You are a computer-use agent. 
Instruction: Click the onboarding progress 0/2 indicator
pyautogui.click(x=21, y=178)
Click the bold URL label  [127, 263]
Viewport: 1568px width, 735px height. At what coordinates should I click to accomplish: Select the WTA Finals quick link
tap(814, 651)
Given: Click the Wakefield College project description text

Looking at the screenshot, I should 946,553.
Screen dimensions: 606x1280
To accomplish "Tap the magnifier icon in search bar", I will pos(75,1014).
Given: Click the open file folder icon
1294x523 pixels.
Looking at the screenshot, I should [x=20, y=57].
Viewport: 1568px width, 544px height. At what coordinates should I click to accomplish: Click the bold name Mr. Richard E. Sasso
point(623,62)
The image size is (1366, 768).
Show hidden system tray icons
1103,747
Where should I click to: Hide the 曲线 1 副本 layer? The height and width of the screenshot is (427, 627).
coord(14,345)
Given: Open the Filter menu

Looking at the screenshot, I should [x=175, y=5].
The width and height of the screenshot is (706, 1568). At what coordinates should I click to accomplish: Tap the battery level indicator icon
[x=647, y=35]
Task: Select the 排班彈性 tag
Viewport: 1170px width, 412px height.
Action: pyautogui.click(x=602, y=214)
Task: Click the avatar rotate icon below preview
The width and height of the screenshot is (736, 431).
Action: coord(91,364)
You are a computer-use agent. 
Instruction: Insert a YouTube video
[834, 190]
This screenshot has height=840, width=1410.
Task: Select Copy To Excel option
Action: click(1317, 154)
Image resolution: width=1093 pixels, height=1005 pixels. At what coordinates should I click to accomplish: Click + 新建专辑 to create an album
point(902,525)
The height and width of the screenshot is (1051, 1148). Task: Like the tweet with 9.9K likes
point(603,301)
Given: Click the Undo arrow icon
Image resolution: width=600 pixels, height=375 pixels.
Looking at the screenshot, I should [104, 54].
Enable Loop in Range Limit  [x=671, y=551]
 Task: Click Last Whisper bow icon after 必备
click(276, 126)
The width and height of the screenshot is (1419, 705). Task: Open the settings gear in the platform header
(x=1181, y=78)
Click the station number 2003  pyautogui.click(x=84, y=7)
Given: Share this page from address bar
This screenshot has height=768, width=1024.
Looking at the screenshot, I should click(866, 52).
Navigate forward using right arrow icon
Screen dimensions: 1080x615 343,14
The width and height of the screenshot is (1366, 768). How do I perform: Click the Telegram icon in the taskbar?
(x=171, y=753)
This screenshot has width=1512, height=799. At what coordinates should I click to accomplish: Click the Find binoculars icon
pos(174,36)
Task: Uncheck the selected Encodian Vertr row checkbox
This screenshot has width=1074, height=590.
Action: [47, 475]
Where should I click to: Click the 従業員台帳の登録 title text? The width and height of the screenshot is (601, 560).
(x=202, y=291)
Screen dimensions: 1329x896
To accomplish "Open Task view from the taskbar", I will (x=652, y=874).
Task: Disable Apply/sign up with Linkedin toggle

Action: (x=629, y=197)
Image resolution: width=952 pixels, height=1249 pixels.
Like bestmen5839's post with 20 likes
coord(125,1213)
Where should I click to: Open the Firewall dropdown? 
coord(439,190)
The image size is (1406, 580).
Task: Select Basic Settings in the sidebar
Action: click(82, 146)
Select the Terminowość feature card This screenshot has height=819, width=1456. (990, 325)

☆ ☆ ☆ ☆

## ACTION ITEM
Set down exactly the lines of the data above, beginning with the line that has "Task: Select the 排班彈性 tag" and ending with the line that has "Given: Click the Undo arrow icon", and no others.

## SOLUTION
Task: Select the 排班彈性 tag
Viewport: 1170px width, 412px height.
Action: pyautogui.click(x=602, y=214)
Task: Click the avatar rotate icon below preview
The width and height of the screenshot is (736, 431).
Action: coord(91,364)
You are a computer-use agent. 
Instruction: Insert a YouTube video
[834, 190]
This screenshot has height=840, width=1410.
Task: Select Copy To Excel option
Action: click(1317, 154)
Image resolution: width=1093 pixels, height=1005 pixels. At what coordinates should I click to accomplish: Click + 新建专辑 to create an album
point(902,525)
The height and width of the screenshot is (1051, 1148). Task: Like the tweet with 9.9K likes
point(603,301)
Given: Click the Undo arrow icon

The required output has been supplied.